Les nouvelles données publiées par l’ONU révèlent que 160 000 personnes ont été déplacées à l’intérieur du Cameroun dans une urgence hélas peu documentée, connue sous l’appellatif de « crise anglophone ». 25 624 autres réfugiés et requérants d’asile ont à ce jour été enregistrés par Caritas Nigeria ; la population paniquée traverse la frontière pour fuir ce que les évêques camerounais décrivent comme une « violence aveugle, inhumaine et monstrueuse ».
Caritas Nigeria a enregistré 25 624 réfugiés et demandeurs d’asile ayant fui de chez eux, au Cameroun, depuis octobre, dans une urgence mal documentée connue sous l’appellatif de « crise anglophone ». Le total pourrait se monter à 40 000 personnes selon l’ONU, avec un nombre de déplacés internes au Cameroun du même ordre de grandeur.

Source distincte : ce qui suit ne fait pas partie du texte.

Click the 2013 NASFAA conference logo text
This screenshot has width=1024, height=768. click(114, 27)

Les déplacés internes et les réfugiés fuient les violences provoquées par la lutte entre le gouvernement et le mouvement indépendantiste anglophone au Cameroun, un pays encore tiraillé entre ses anciens territoires français et anglais. Les batailles en cours entre soldats et combattants indépendantistes armés ont dévasté les communautés, laissant derrière elles des villages désertés par leurs habitants.
En octobre, des activistes des régions des minorités anglophones du Cameroun ont auto-proclamé la création de la « République d’Ambazonie », au mépris du gouvernement à majorité francophone. Il s’en est suivi des manifestations de juristes et d’enseignants protestant contre l’hégémonie du français dans leurs tribunaux et écoles.

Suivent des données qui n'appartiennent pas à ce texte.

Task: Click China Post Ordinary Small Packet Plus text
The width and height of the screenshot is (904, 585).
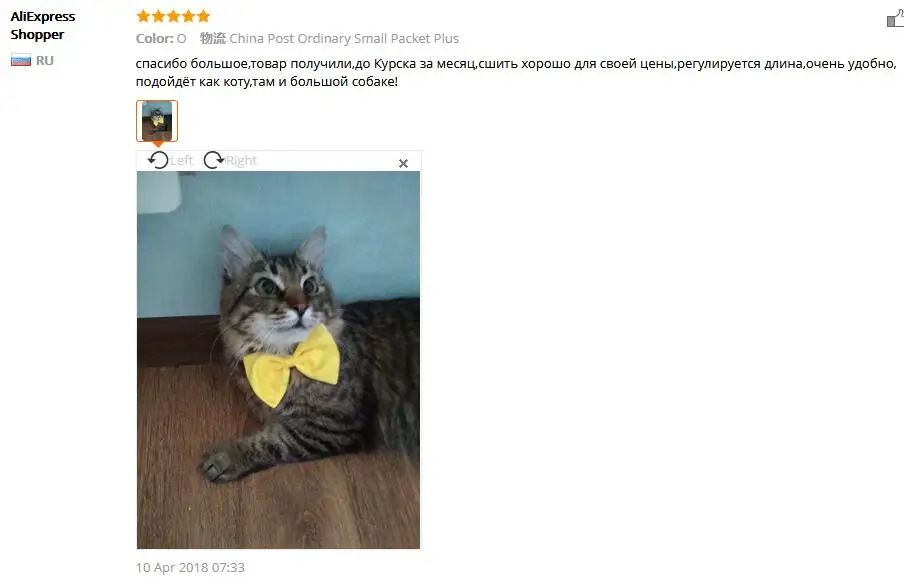Action: tap(344, 39)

Le gouvernement y a répondu par une forte répression. Quiconque était suspecté de sympathie envers ces activistes était la cible de l’armée, selon le témoignage de survivants arrivés au Nigeria.
Moilgan soulève sa chemise pour nous faire voir une grosse cicatrice. Il a reçu une balle dans la poitrine, et le projectile a manqué de peu son cœur. Son frère a été arbitrairement arrêté en novembre, sous l’accusation de terrorisme. On n’a plus de nouvelles de lui depuis lors.
Certaines personnes se détournent de l’appareil photo : elles craignent des représailles contre leur famille de la part des militaires camerounais, mais Moilgan, lui, regarde droit dans l’objectif. « Tu peux me prendre en photo », dit-il. « Je suis déjà un homme mort. »
« Il ne passe pas une semaine sans que des maisons soient incendiées, des personnes kidnappées ou tuées…C’est la peur qui a pris le contrôle de ce territoire. » écrit Hippolyte Sando de Caritas Cameroun après sa visite au diocèse durement touché de Mamfé, au sud-ouest du Cameroun.